After the signing of the treaty of Cahuenga between Colonel Fremont and General Pico, the Spanish-speaking people settled down quietly and peacefully. The only disagreements were between the American leaders, General Kearny and Commodore Stockton, and between Kearny and Fremont, who had been appointed by Stockton military governor of the territory. This appointment General Kearny disputed. General Vallejo tells in one of his letters of having received on the same day communication from Kearny, Stockton, and Fremont, each signing himself commander-in-chief.

Whoever was right in the quarrel, Fremont was the chief sufferer, for General Kearny, after Stockton left, ordered him to return East under arrest and at Washington to undergo a military trial or court-martial for mutiny and disobedience of orders. Although the court found him guilty and sentenced him to be dismissed from the army, the President, remembering his services in the exploration of the West, and quite possibly thinking him not the person most to blame, pardoned and restored him to his position. Fremont, feeling that he had done nothing wrong, refused the pardon and resigned from the army. The next year the new President, Taylor, showed his opinion of the matter by appointing Fremont to conduct the important work of establishing the boundaries between the United States and Mexico.
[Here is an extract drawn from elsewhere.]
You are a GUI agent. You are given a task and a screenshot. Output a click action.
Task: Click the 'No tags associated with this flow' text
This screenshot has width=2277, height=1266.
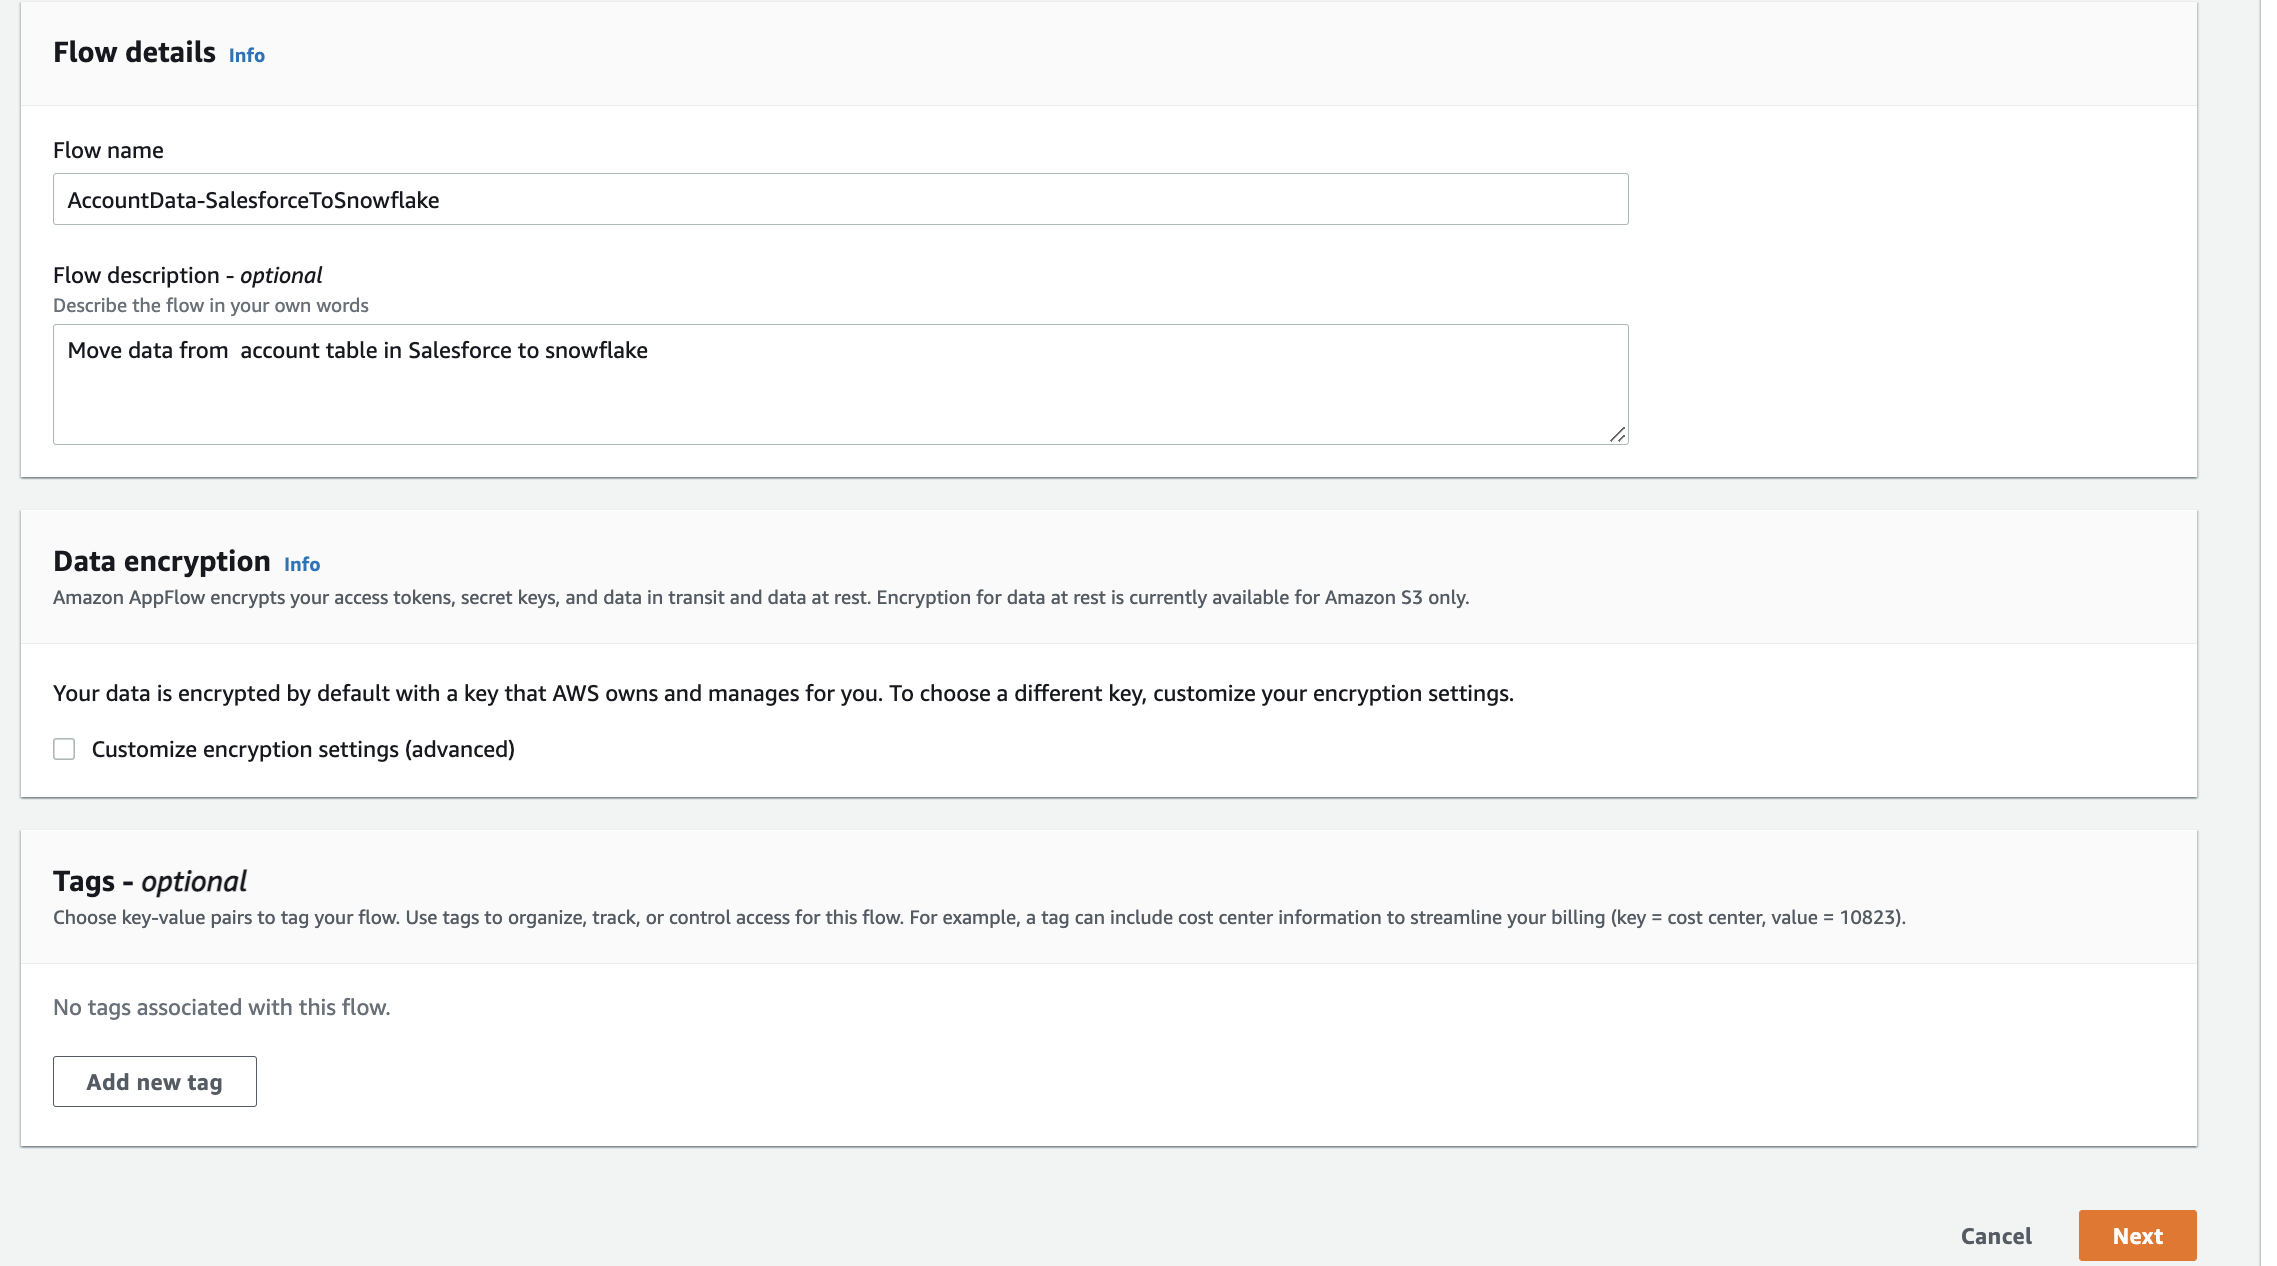point(221,1007)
General Kearny, when he departed for the East, left Colonel Mason, of the regular army, as military governor of California. Mason chose as his adjutant, or secretary, a young lieutenant named Sherman, who, years later, in the Civil War, by his wonderful march through the heart of the South, came to be considered one of the greatest generals of his time.

Soon after the Mexican war many settlers were gathered about Sutter’s Fort and San Francisco Bay. There were about two thousand Americans, most of them strong, hardy men, all overjoyed that the territory was in the hands of the United States and all eager to know what would finally be decided in regard to it. Reports kept arriving of parties of emigrants that were about to start overland for California.
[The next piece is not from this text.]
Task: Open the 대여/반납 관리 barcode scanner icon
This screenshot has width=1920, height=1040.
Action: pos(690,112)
“They are as certain to come as that the sun will rise to-morrow,” said genial Captain Sutter, “and as the overland trail ends at my rancho, I must be ready to furnish them provisions. They are always hungry when they get there, especially the tired little children, and the only thing for me to do is to build a flour mill to grind my grain.”
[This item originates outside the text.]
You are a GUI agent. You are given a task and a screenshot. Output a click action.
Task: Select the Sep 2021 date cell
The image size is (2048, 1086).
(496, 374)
“Well and good,” said James Marshall, one of his assistants, an American by birth, a millwright by trade; “but to build a flour mill requires lumber, and lumber calls for a sawmill.”

“We will build it, too,” said Sutter. “Take a man and provisions and go up toward the mountains; there must be good places on my land. I leave it all in your hands.” The place was found on a swift mountain stream. Near the present site of Coloma, in the midst of pine forests, on the water soon to be so well known as the American River, the sawmill was located. Marshall also marked out a rough wagon road forty-five miles long down to the fort. Captain Sutter was delighted.

“Set to work as soon as you like, Marshall,” he exclaimed. “This is your business.” Soon the mill was built and almost ready for use.

“You may let the water into the mill race to-night,” said Marshall to his men. “I want to test it and also to carry away some of the loose dirt in the bed.”

Down came the water with a rush, carrying off before it the loose earth; all night it ran, leaving the race with a clean, smooth bed. The next day, Monday, January 24, 1848,—wonderful day for California—James Marshall went out to look at the mill race to see if everything was ready to begin work.